1. Só não vê quem não quer ver: há uma ofensiva da direita radical no espaço público, que associa os temas “lubrificantes” da vitimização, da pseudociência académica para efeitos de autoridade, do sectarismo político, a uma enorme agressividade verbal e ataques pessoais. A utilização extensiva de fake news faz parte do padrão dos ataques ad hominem. O objectivo é criar uma ecologia favorável ao que chamam “resistência ao socialismo” — porque para eles é tudo “socialismo” — para varrer o centro político e a moderação, e instituir uma arregimentação tribal, ajudando a corroer a democracia parlamentar. Quem se preocupa com a democracia passou agora à categoria de “situacionista”, e eu preocupo-me porque sei de onde isto vem e aonde isto vai dar.
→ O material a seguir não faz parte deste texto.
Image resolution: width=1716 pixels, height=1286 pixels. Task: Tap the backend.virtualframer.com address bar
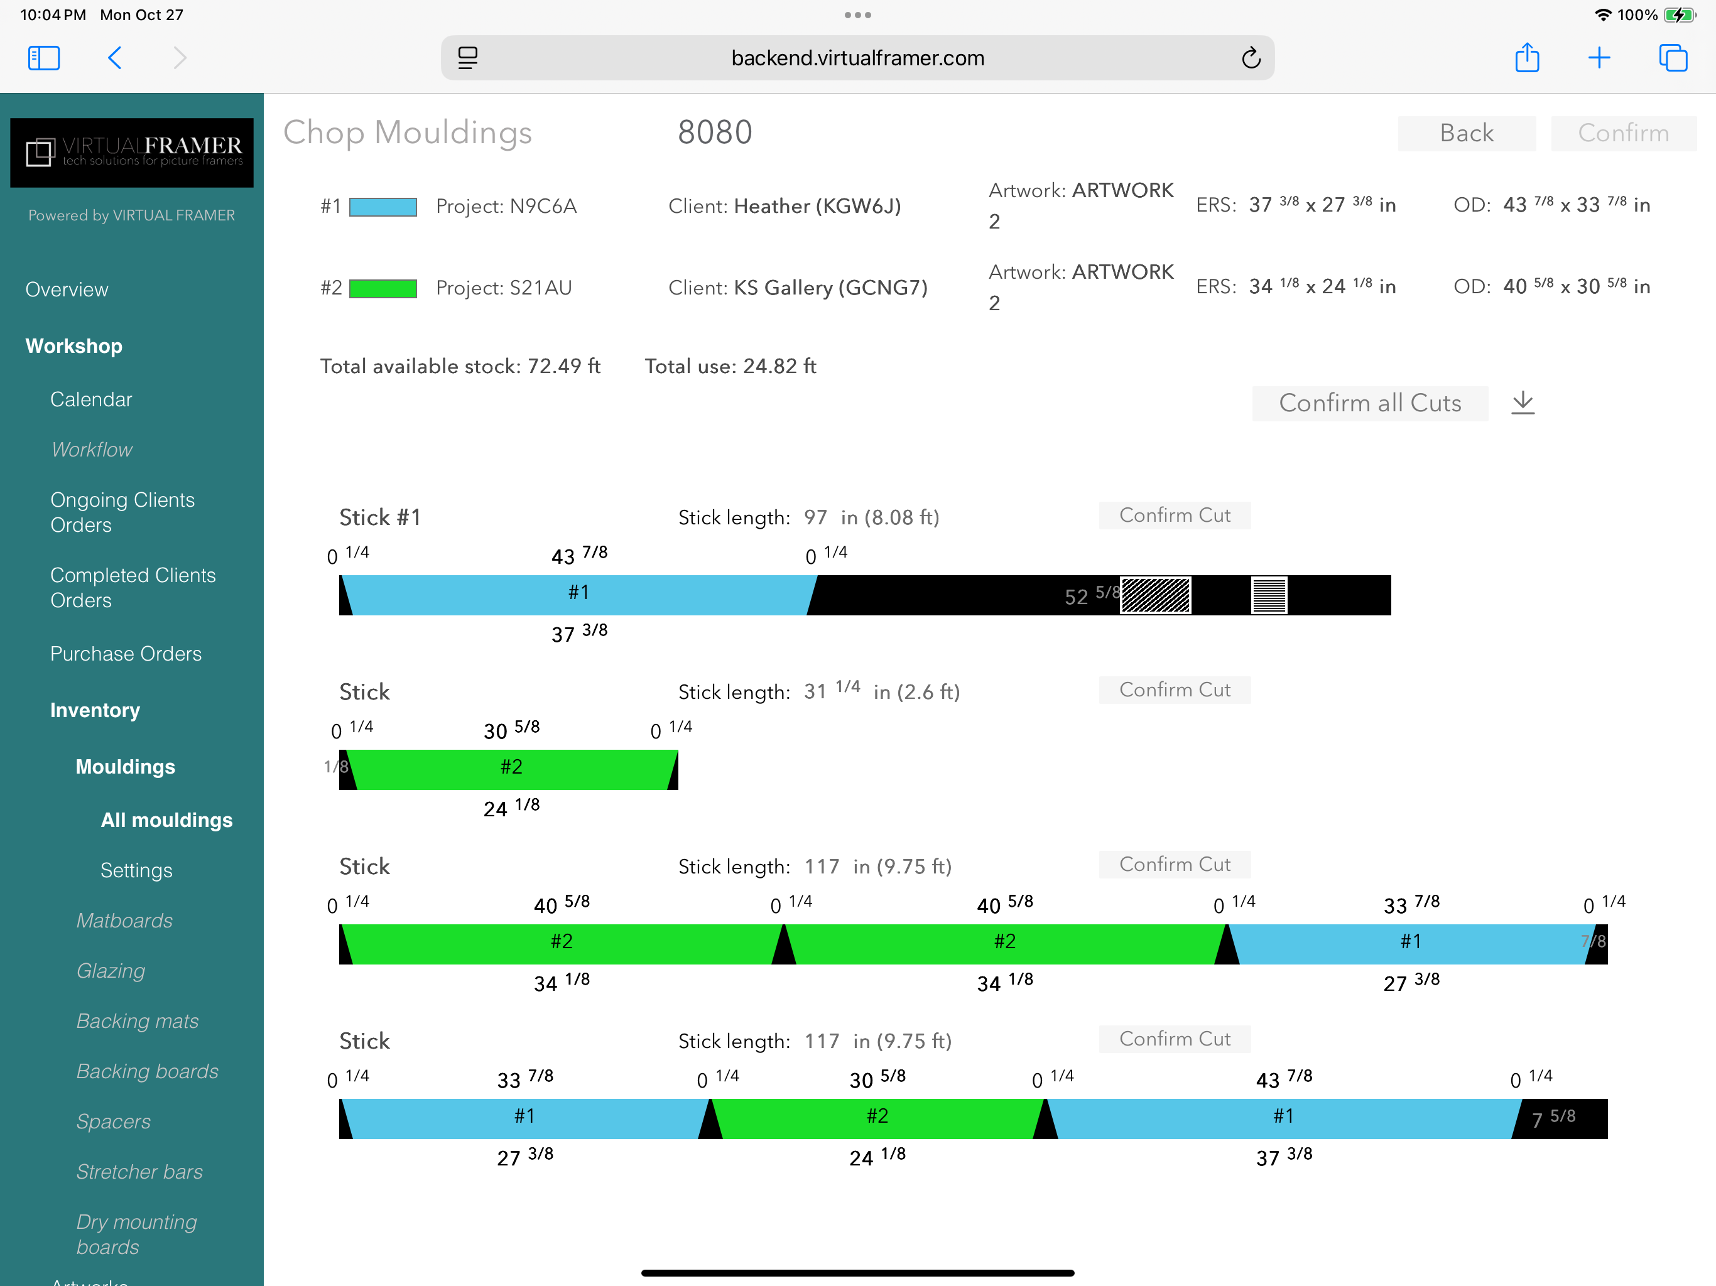857,58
2. Como lhes correu mal a tentativa de reabilitar a ditadura através de uma “neutra” manipulação “académica”, e como a sensação evidente de perda lhes é insuportável, voltam-se para outros lados, mas com o mesmo objectivo. A natureza de uma ofensiva é sempre empurrar para a frente.
3. Esta ofensiva é conduzida em todos os azimutes, do populismo da rua à ultradireita académica, nas redes sociais e em artigos de opinião, e, embora nos distraíamos com o Chega, vai muito mais longe do que o partido de Ventura. Os seus efeitos perigosos começam a verificar-se quando aparecem apelos ao saneamento dos professores “esquerdistas” e à limpeza ideológica dos órgãos de comunicação.
4. O seu objectivo estratégico a curto prazo é capturar o PSD, e não é líquido que não o consigam. O Chega serve para umas coisas, mas não chega para ganhar eleições nem para estar na base de uma frente de direita que possa ter sucesso eleitoral e formar governo. Sem o PSD não saem das franjas, com o PSD têm uma chance de impor o seu programa. O PS ajuda. Sempre que o PS abandona o terreno do centro-esquerda, está a dar força a esta tribalização, a ajudar à crise do centro e a preparar o terreno para o outro objectivo estratégico desta direita radical que é a constituição de uma frente de direita, na base das suas posições, liderada pelo PSD.
5. O que é que estes homens defendem? O Argumentum ad Hitlerum não é nem rigoroso nem eficaz, porque oculta os aspectos novos da actual direita radical, embora haja fenómenos e processos idênticos, principalmente na erosão da democracia. Mas esta nova direita radical ganha mais em ser comparada com a actual alt-right e o “trumpismo”.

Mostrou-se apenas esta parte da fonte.